At Sweeney, Careers Waiting for Auto Tech Students
BOARDMAN, Ohio – Lucas Hernandez began working on cars at a young age. A senior at Mahoning County Career & Technical Center, he didn’t enjoy reading or books much, he acknowledged. He loved the “The Fast and the Furious” films and was fascinated with how cars worked, and often helped his father out working on his car.
“I didn’t really feel like college was my thing. I’m more hands-on,” the Campbell native said.
Hernandez is already on a career path in the automotive service industry. He started as car porter in March at Sweeney Chevrolet and three weeks ago began working in the dealership’s quick lube lane.
Hernandez was among about 30 juniors and seniors in MCCTC’s automotive technician class who toured the dealership Wednesday for a career outlook day to learn about job openings and careers, and hear about a partnership between the Sweeney dealerships and Stark State College in North Canton.

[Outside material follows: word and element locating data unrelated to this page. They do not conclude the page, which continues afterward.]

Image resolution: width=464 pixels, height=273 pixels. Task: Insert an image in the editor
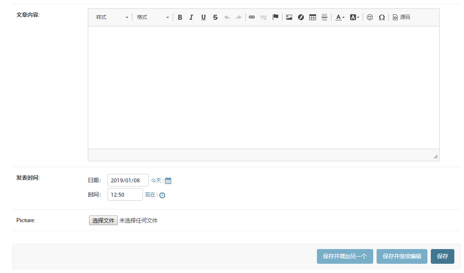tap(289, 17)

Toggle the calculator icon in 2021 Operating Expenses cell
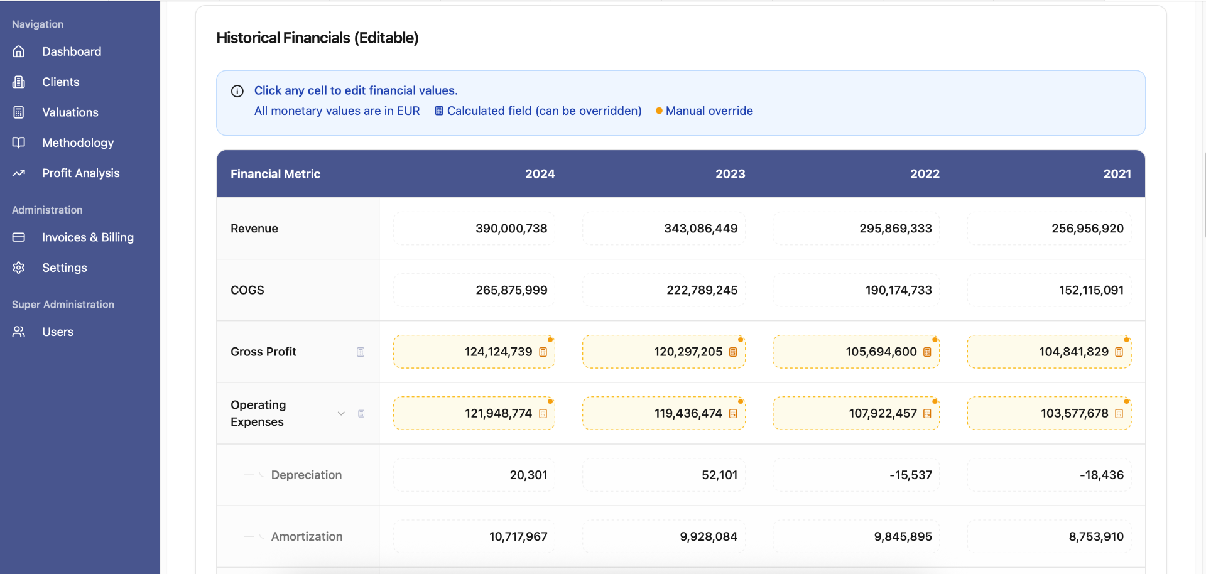1119,413
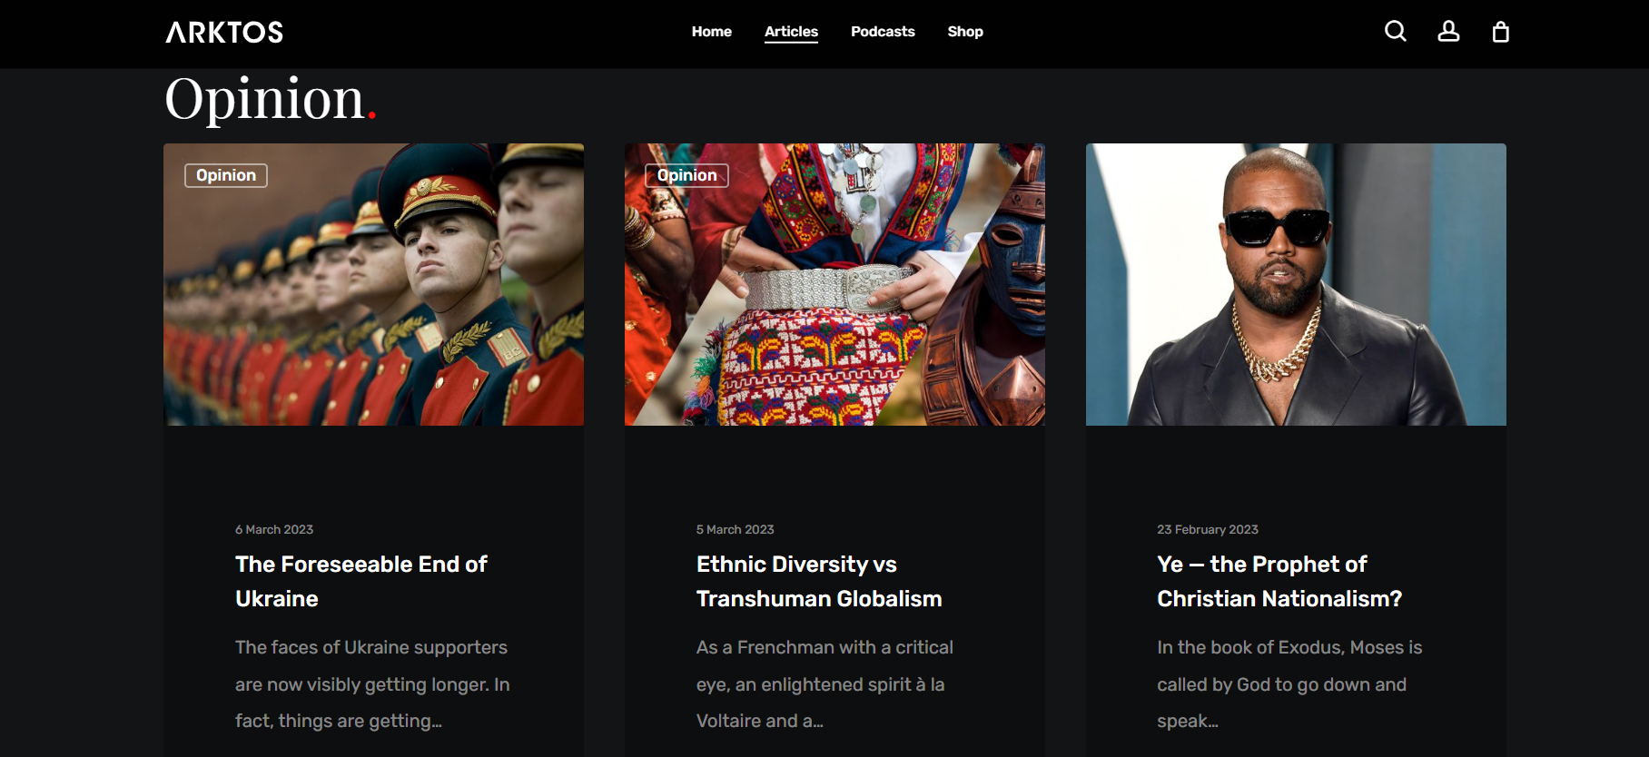Click Opinion tag on ethnic costume image
Image resolution: width=1649 pixels, height=757 pixels.
point(686,175)
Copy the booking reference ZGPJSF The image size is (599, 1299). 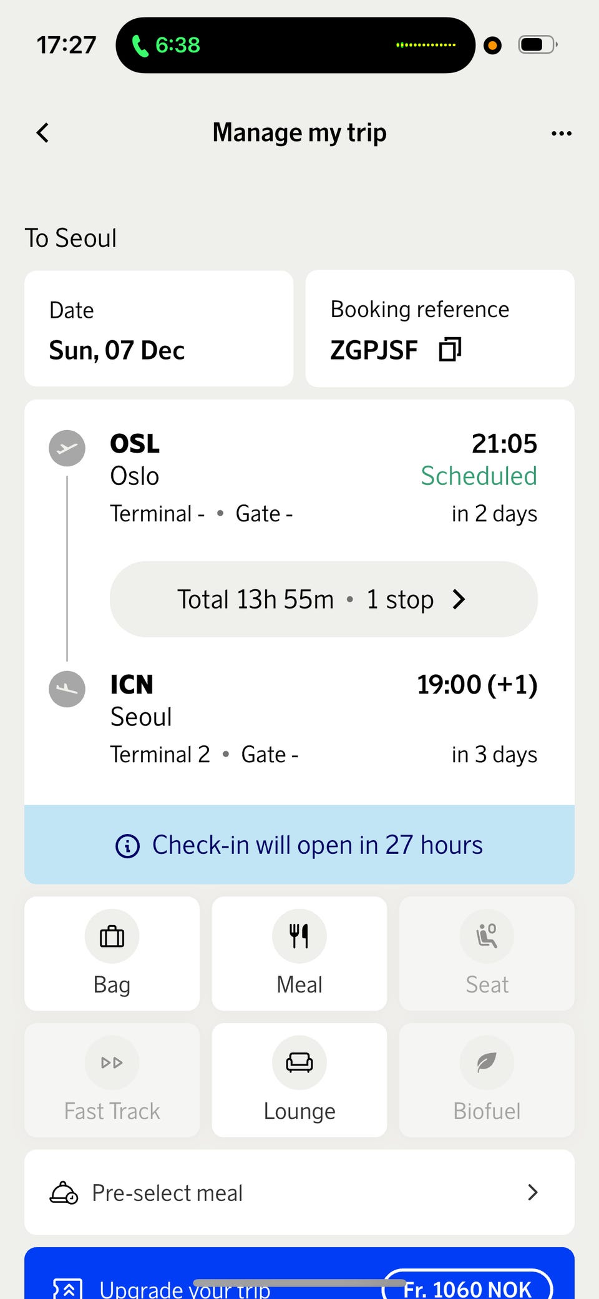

“It’s a good time to be in our position because the sky is the limit,” said Chris Rutledge, quick service manager. “There are opportunities with a big dealership like this.”
The average age of an auto technician at Sweeney is 40, noted Alexa Sweeney Blackann, vice president of Sweeney Chevrolet Buick GMC. “If we don’t talk to young people like you on a day like today, we’re not going to have anybody to help us service cars in the future,” she told the visiting students.
Jerry Streb, shop foreman, praised working in any dealership, but Sweeney in particular, as “a good place to work.” Streb has been with the dealership since 1974 and started out prepping new cars for the lot.
“It’s a very rewarding and very fulfilling career,” he said. “It feels good when you finally fix a car, especially when it’s a hard problem.”
He highlighted several career options, including positions in parts, sales, service and the front office.
“You’re making a very wise decision entering this field. It is a wide-open field,” said Jason Bumgardner, parts director. “We’re starved for kids like yourselves to come in.”
Bumgardner advised the students that one of the best things that have is a clean driving record. “If you have points on your license or if you lose your license, we can’t insure you,” he warned. “It’s very tough to employ you.” He also advised them that the dealership does drug screening.
“There’s a lot of opportunity,” affirmed Nick Denaikis, a General Motors-certified master technician. Though he did not say how much he made, he said his career was “very lucrative.” Individuals can earn more money by becoming a line technician and learning “to do anything that comes through the door,” he added.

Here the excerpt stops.